En todo el universo del deporte organizado, con miles de disciplinas y modalidades distintas, hay una que no tiene igual: el korfbal. No porque sea el más espectacular, ni el más practicado, ni el más antiguo. Sino porque es el único deporte de equipo en el mundo diseñado desde su origen para que hombres y mujeres compitan juntos, en el mismo campo, con las mismas reglas y con la misma importancia para el resultado final.
Una diferencia que no admite comparación
Cuando Nico Broekhuysen inventó el korfbal en 1902, no estaba adaptando un deporte existente para hacerlo mixto. No tomó el baloncesto, el balonmano o el fútbol y añadió una regla de participación femenina. Creó un juego completamente nuevo, partiendo de cero, con la igualdad de género como principio arquitectónico.
Esta diferencia es fundamental. La mayoría de los deportes que en algún momento han tenido formatos mixtos son deportes concebidos para un solo sexo que después incorporaron opciones mixtas como modalidad secundaria. El korfbal, en cambio, no tiene una «modalidad mixta»: el korfbal solo existe en versión mixta. No hay korfbal de hombres ni korfbal de mujeres. Solo hay korfbal.
Cómo funciona la igualdad en la práctica
Lo más sorprendente del korfbal no es solo la regla que obliga a tener cuatro hombres y cuatro mujeres en el campo. Es que el sistema funciona realmente como deporte igualitario en la práctica:
- Ninguno de los dos sexos puede ganar un partido sin el otro: los ocho jugadores son igualmente necesarios
- La regla de marca por género garantiza que cada jugador compita siempre contra alguien de su misma condición física
- La prohibición de contacto elimina la ventaja de la fuerza física bruta
- El cambio de zona asegura que todos los jugadores, hombres y mujeres, ataquen y defiendan
El resultado es un deporte donde la habilidad técnica, la inteligencia táctica y el juego colectivo determinan el resultado, no las diferencias físicas entre géneros.
Una rareza que el mundo empieza a valorar
Durante décadas, el korfbal fue visto en el mundo deportivo como una curiosidad folclórica de los Países Bajos. Un deporte simpático pero marginal. Esa percepción ha cambiado en el siglo XXI, en un contexto cultural donde la igualdad de género en el deporte es un tema central de debate.
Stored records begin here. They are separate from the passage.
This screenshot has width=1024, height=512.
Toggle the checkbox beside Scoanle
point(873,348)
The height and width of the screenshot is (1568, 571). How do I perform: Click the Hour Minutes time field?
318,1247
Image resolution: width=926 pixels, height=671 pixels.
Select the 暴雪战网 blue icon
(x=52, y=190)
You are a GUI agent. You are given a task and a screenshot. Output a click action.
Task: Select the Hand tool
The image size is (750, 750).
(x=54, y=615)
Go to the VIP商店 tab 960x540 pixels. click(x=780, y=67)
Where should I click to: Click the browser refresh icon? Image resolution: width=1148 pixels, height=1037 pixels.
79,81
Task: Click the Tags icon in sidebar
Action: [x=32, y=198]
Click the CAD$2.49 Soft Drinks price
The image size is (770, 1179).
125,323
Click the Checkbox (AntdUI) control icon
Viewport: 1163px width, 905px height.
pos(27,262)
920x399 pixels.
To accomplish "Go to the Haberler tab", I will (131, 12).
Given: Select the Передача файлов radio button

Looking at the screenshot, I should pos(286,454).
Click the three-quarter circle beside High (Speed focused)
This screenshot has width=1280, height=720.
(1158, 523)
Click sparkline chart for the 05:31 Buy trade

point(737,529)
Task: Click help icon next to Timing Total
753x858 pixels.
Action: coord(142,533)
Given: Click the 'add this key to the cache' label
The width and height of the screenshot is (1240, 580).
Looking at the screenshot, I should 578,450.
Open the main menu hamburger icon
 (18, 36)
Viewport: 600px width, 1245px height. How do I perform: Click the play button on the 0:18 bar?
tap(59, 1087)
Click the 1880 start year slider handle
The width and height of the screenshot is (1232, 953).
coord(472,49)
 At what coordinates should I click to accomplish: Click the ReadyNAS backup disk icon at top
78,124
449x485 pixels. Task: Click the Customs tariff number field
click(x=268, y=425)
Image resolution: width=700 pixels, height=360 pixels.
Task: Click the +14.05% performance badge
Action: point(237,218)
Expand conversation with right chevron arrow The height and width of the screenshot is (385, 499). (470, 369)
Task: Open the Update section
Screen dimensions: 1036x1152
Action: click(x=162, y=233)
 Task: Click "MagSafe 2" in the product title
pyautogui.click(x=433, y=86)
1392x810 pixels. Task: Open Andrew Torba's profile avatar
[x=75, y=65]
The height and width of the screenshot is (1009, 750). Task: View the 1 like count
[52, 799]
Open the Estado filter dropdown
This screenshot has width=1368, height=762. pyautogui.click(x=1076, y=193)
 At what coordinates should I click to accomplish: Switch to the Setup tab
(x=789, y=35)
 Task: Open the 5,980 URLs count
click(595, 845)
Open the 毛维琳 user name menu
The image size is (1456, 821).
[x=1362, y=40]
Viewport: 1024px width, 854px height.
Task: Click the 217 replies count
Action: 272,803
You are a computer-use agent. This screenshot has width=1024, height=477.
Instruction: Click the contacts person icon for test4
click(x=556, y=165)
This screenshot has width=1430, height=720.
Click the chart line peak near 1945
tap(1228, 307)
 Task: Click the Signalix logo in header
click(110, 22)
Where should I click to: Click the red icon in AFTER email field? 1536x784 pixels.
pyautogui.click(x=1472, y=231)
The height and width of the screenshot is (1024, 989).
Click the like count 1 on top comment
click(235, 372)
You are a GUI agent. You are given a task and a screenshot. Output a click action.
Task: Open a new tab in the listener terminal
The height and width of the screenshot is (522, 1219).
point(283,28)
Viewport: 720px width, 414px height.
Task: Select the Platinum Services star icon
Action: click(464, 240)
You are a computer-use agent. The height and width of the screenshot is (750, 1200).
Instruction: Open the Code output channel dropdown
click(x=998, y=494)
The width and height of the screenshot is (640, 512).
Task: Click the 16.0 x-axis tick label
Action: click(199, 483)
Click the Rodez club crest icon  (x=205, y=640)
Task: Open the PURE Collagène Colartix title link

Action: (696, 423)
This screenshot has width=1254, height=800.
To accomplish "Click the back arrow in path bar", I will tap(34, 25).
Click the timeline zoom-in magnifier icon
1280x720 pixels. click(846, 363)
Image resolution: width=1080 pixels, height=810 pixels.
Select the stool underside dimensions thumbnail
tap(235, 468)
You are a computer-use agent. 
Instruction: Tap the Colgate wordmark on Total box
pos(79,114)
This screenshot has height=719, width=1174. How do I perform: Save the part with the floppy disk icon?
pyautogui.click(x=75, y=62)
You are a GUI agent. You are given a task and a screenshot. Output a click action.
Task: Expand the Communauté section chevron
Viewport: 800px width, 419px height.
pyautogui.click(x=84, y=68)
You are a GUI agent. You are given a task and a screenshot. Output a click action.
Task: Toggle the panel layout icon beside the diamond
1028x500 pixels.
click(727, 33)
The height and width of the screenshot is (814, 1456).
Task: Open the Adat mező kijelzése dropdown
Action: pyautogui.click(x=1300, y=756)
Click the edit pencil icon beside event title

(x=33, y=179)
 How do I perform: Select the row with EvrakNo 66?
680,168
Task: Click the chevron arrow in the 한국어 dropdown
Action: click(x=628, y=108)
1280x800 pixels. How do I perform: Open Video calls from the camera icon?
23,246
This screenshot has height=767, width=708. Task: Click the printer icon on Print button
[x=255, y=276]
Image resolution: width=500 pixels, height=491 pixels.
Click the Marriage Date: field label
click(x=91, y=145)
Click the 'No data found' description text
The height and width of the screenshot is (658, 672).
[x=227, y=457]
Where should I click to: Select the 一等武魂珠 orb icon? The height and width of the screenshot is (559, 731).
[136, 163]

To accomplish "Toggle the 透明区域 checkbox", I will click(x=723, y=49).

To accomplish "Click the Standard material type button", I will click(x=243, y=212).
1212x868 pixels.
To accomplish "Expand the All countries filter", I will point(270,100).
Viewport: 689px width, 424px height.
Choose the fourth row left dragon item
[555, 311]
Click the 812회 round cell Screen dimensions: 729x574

El korfbal lleva más de cien años demostrando que la competición mixta es posible, que funciona, que es emocionante y que puede generar el mismo nivel de compromiso y rivalidad competitiva que cualquier otro deporte. Es, en ese sentido, un deporte adelantado a su tiempo.
El futuro de los deportes mixtos
El korfbal plantea una pregunta que el mundo deportivo tardará en responder: ¿podría diseñarse hoy un nuevo deporte mixto con el mismo éxito? ¿O el korfbal seguirá siendo, dentro de cien años, la única excepción en un universo deportivo segregado por género?
Por el momento, el korfbal sigue siendo único. Y esa singularidad es su característica más valiosa.